Methods : Five eyes of 4 progressing keratoconus children (3 males and 1 female, 1 case was 12 and the other 4 cases were 13 years-old) were investigated. CXL was performed with the epithelial off method. Following a 0.1% riboflavin instillation for 20 minutes, the thinnest corneal thickness (TCT) was measured, and when the TCT was thinner than 400 µm, distilled water was instilled until the corneal stroma was swollen to 400 µm or more. UVA was irradiated at 18.0 mW/cm2 for 5 minutes. The best-corrected visual acuity (BCVA), manifest refraction, steepest keratometric value (Ks), TCT and corneal endothelial cell density (ECD) were analyzed before CXL and 1, 3, 6 and 12 months postoperatively.

Results : The BCVA was 0.24 ± 0.16 preoperatively and 0.20 ± 0.34 at 12 months after CXL. The manifest refraction (spherical equivalent) was -6.55 ± 4.86D preoperatively and -7.63 ± 6.97D postoperatively, and Ks was 49.64 ± 4.85D and 50.93 ± 6.57D, respectively. Two eyes resulted in increase in Ks of 1.0D or more 12 months after surgery, and one of them showed increase in corneal cylinder power of 4.8D postoperatively. The TCT (451.6 ± 55.7 µm preoperatively) and ECD (2704.6 ± 233.1 cells/mm2 preoperatively) were not significantly changed.

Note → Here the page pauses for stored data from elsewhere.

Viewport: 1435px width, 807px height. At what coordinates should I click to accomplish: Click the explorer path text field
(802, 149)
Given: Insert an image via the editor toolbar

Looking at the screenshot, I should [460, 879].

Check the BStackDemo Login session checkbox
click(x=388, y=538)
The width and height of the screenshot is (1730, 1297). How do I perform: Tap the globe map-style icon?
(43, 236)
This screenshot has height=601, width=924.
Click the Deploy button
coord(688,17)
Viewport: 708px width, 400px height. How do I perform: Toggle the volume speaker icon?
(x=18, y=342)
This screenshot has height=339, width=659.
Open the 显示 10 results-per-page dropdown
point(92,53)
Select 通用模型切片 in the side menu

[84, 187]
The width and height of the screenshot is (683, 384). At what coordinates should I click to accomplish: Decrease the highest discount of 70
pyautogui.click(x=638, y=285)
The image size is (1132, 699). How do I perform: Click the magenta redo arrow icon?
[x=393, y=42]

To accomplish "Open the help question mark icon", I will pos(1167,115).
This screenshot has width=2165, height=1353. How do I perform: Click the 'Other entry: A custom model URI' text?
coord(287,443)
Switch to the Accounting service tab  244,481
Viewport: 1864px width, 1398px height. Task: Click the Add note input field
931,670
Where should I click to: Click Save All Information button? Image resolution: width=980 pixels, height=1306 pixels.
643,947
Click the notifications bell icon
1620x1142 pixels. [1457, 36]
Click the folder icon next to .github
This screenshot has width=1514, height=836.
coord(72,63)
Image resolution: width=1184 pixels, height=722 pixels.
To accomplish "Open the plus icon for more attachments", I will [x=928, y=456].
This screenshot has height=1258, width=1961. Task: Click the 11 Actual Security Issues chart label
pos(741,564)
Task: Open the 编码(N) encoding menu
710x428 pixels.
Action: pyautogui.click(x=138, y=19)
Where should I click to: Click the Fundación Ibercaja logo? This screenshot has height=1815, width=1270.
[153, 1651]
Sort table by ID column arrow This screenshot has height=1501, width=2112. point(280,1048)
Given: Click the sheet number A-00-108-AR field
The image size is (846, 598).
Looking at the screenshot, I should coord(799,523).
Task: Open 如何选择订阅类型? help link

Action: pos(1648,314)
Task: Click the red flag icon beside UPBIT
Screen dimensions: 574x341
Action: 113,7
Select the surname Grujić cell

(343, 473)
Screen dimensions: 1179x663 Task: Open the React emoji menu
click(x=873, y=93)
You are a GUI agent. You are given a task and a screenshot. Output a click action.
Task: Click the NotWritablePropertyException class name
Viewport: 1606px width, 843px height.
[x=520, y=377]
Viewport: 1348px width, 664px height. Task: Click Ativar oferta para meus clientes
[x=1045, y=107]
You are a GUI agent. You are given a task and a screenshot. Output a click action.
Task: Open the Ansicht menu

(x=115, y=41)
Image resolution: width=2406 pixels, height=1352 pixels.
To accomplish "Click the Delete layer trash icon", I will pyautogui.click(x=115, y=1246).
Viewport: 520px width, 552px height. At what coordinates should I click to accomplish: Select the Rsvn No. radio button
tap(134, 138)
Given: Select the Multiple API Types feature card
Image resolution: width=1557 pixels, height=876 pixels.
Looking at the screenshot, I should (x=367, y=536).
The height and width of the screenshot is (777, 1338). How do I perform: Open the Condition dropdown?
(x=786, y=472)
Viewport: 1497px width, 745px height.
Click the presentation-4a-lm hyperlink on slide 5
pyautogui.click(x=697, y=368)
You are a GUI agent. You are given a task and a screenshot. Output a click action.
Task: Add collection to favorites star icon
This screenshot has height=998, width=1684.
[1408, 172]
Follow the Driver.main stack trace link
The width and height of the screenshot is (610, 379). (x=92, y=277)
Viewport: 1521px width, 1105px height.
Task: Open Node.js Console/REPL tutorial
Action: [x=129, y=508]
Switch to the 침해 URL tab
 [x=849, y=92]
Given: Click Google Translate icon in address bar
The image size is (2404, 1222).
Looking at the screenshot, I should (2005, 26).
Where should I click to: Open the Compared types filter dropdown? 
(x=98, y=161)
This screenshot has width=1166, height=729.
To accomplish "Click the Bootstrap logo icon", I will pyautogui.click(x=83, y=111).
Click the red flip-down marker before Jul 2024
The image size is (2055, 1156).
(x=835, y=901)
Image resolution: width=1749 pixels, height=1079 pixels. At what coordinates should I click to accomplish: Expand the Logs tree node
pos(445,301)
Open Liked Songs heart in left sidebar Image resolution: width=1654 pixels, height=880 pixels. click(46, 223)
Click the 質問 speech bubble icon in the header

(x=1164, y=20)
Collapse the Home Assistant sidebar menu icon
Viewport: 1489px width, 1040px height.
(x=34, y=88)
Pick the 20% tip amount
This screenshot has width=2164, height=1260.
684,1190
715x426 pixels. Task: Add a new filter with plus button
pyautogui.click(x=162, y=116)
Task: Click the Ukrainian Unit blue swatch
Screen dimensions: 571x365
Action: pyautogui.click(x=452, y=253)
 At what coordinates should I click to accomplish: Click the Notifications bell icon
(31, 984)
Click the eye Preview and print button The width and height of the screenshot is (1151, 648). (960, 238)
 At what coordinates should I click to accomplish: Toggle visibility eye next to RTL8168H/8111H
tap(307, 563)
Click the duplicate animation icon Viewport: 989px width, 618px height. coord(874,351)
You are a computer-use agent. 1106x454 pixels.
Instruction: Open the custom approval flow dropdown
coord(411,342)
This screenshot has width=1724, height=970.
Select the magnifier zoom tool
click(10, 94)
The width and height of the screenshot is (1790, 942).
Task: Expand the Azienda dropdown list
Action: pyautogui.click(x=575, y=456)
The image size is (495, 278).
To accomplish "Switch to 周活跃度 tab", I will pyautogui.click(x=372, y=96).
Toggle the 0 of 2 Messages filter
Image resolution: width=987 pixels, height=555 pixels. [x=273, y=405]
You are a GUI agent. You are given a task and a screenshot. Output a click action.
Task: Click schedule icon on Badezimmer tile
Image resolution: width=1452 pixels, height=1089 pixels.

Mild corneal haze was recognized in all eyes on 1 and 3 months after the CXL, however the haze disappeared or decreased after 6 months.

Conclusions : CXL was effective for halting the progression of keratoconus and safe in children under 14 years-old.

This is an abstract that was submitted for the 2018 ARVO Annual Meeting, held in Honolulu, Hawaii, April 29 - May 3, 2018.